Modesty behoves the historian - Tacitus opined - particularly when confronted with embarrassing questions, one is tempted to add. The author professes ignorance of the causes of `Great Divergence' that brought backwater Europe to preponderance in the world. Not for him crude issues like plundering of the Americas, industrial-scale slavery, destruction of Western India that so incensed conservative-minded Burke, or the forced descent of China into opium addiction. Like a boat, Standage's imperialism leaves no wake.
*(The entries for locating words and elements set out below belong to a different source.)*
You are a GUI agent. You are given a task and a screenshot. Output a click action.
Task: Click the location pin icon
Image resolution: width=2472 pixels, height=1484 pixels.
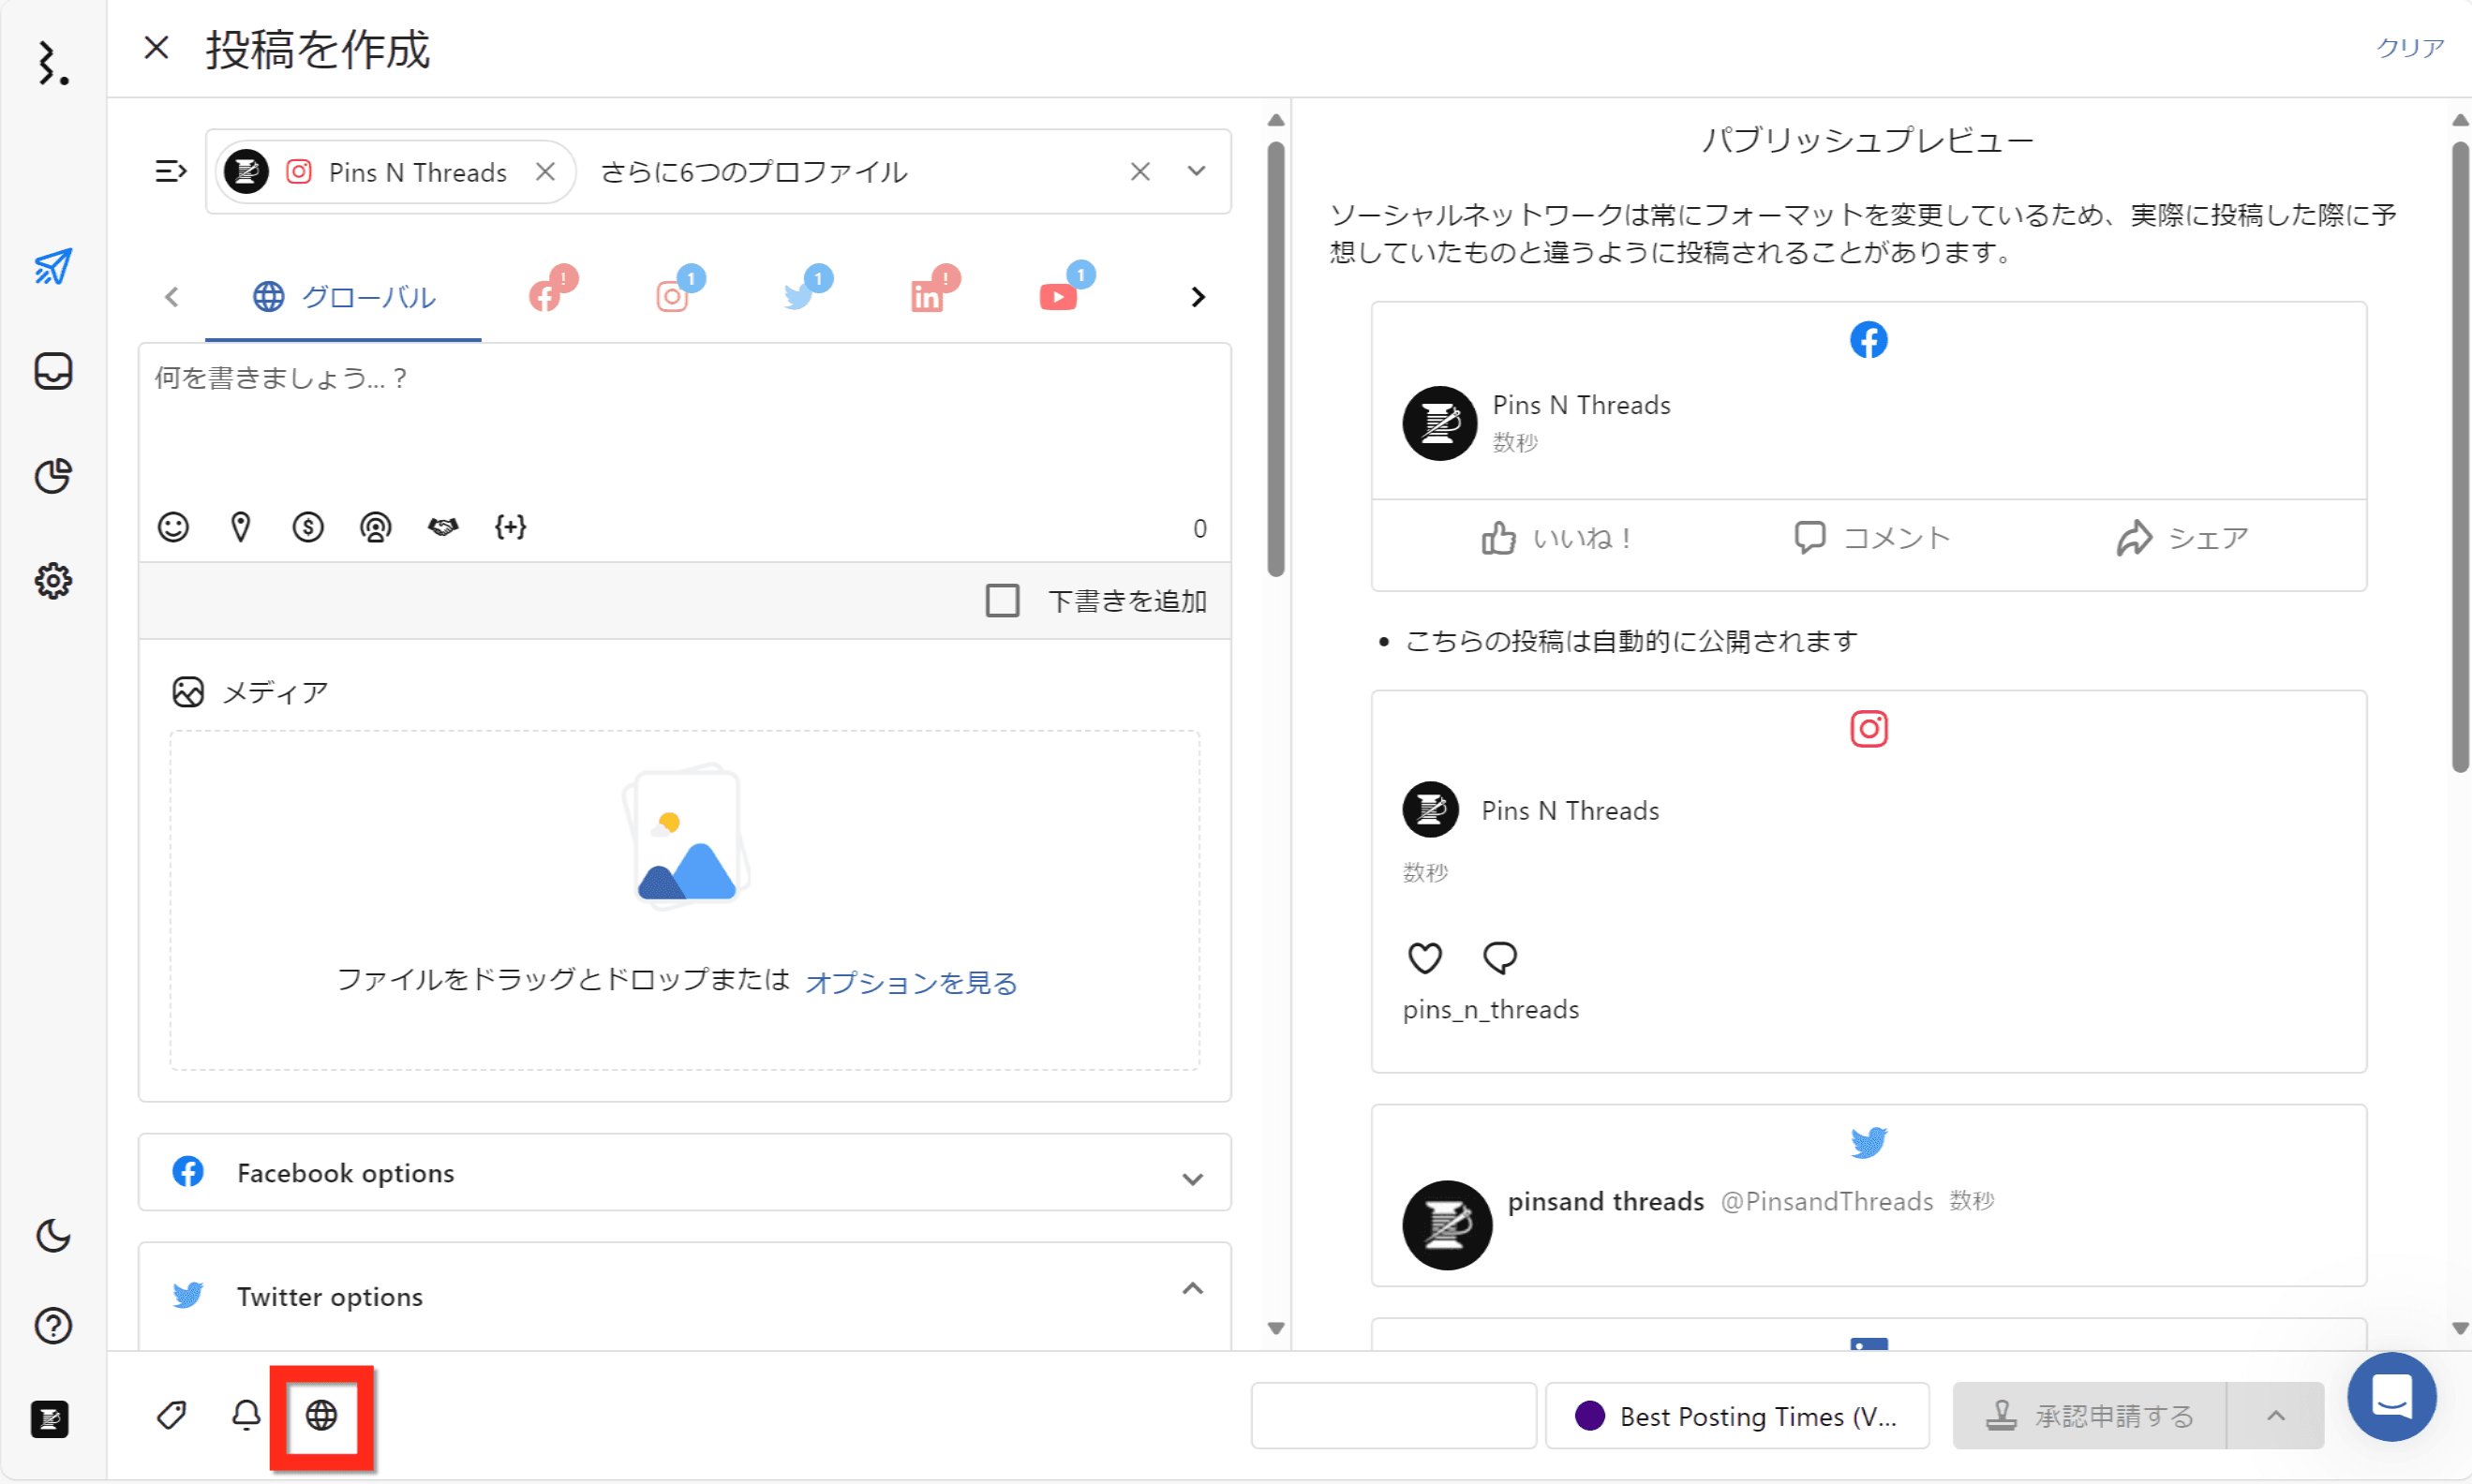240,527
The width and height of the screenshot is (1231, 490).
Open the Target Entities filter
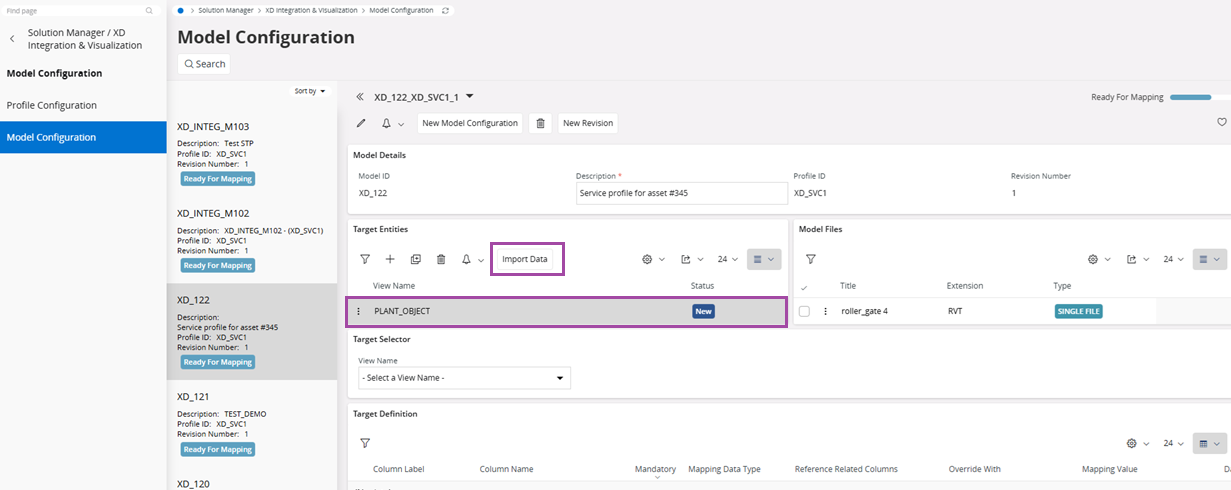[x=365, y=259]
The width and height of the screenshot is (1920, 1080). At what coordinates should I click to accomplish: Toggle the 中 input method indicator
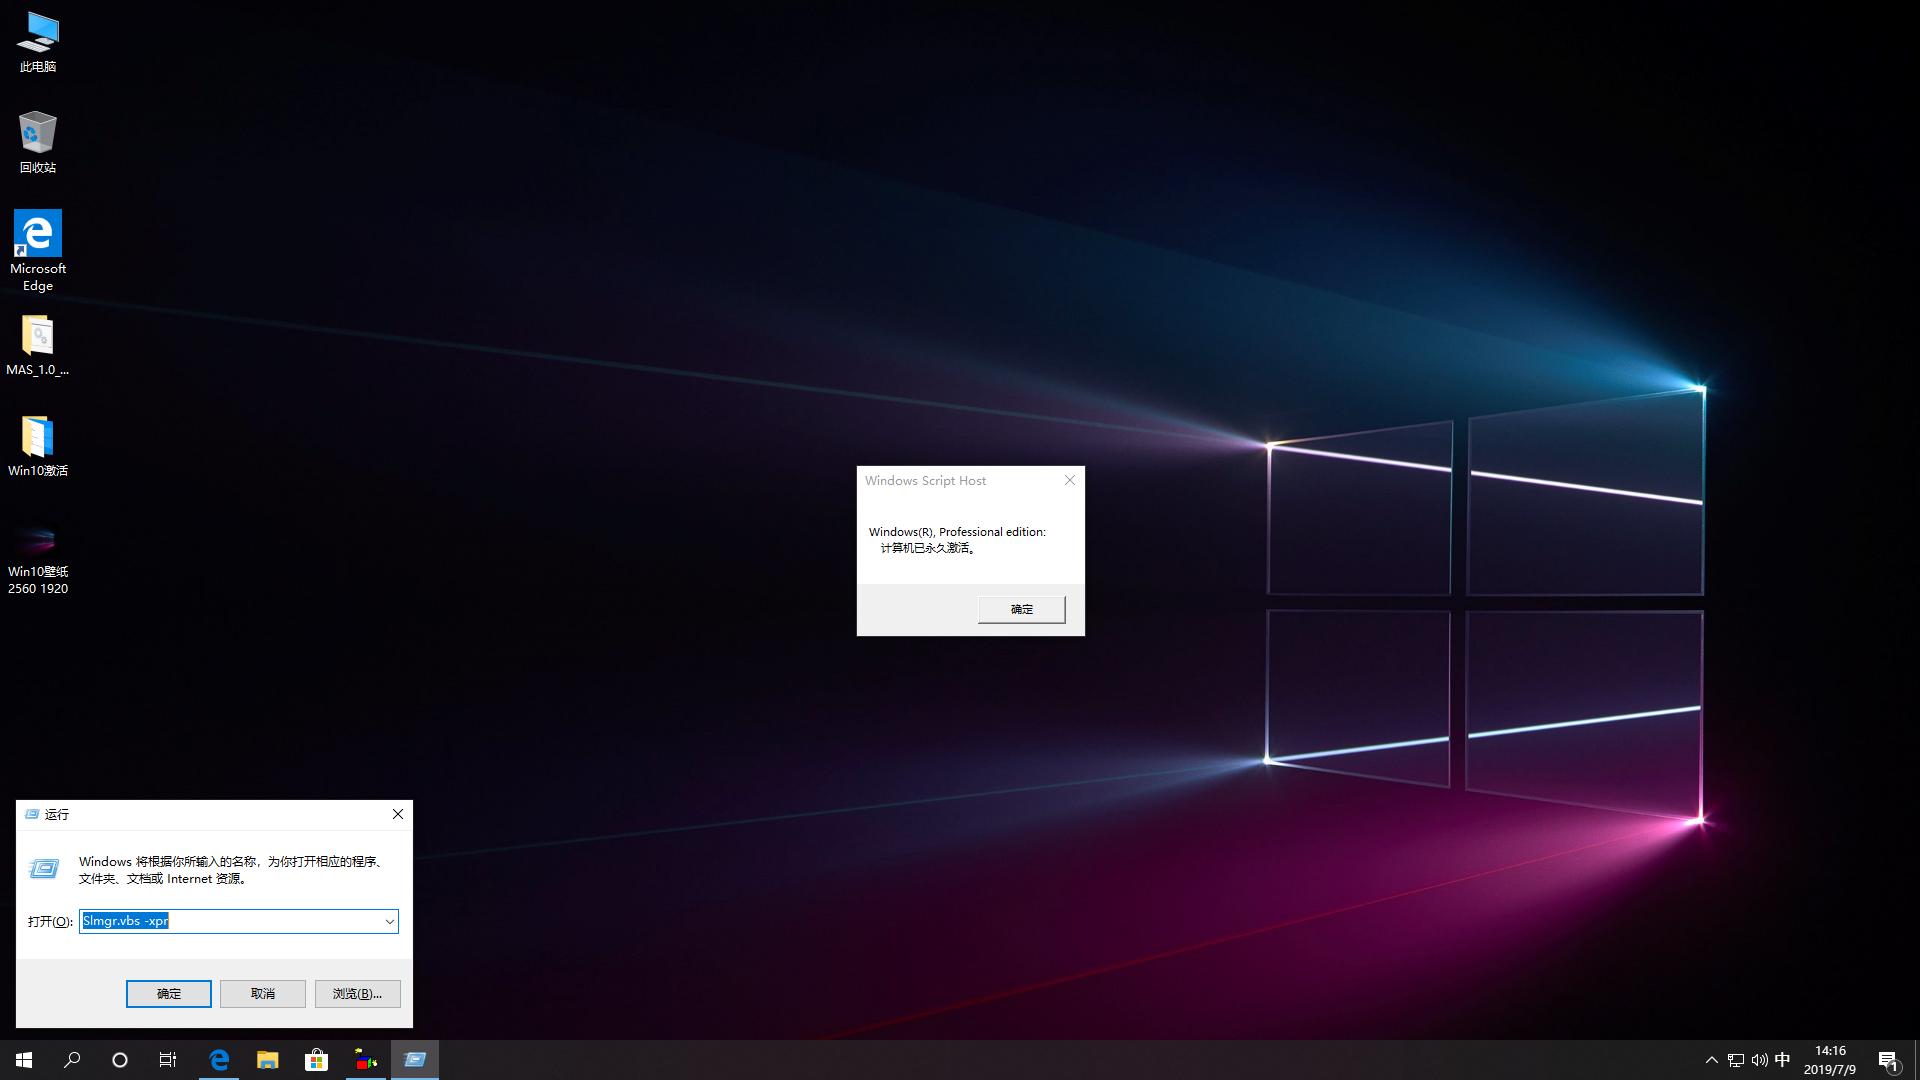click(x=1782, y=1059)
Ignorance is no bar. According to the author, the original civilisational transition is from hunter-gathering to settled agriculture. Sorry; and where does this leave nomadic civilisations, which domesticated animals (horses, cattle, sheep and goats) without settlement? Ever heard of Genghis Khan? The Eurasian continent today is still divided roughly in accordance with his geopolitical views. Admittedly, this flaw is widespread among historians and anthropologists: Eric Gellner does the same mistake.

Finally a few omissions: if one speaks of food - well salt is food, right? History, in particular Western history, cannot be understood without a thorough knowledge of the link between salt and power. Salary and salt after all share the same root. Power coalesced around salt in the European Middle Ages, and lack of salt helped defeat the Confederacy. Incidentally I'm missing a text on the civilisational role of hay: for Northern Europe was properly settled only after the invention of hay (the Romans did not have this technology).

The book is Whiggish history at its best. In the final chapter agricultural productivity inaugurates the demographic transition, and genetic tinkering plus wise Arctix burying of genetic plant material (no room for livestock in this glacial Arch) will get us any conceivable future difficulty. On page 229 Malthus ghost is `finally put to rest'. Tom Standage has missed Jared Diamond's `consumption factor'. True, we may produce enough calories for everyone today. But the solution of the quantity problem has been purchased at the cost of a delayed quality problem: were we to provide the whole mankind with the food lifesyle of the West, this would be roughly equivalent to increasing population to a trifling 72 billion.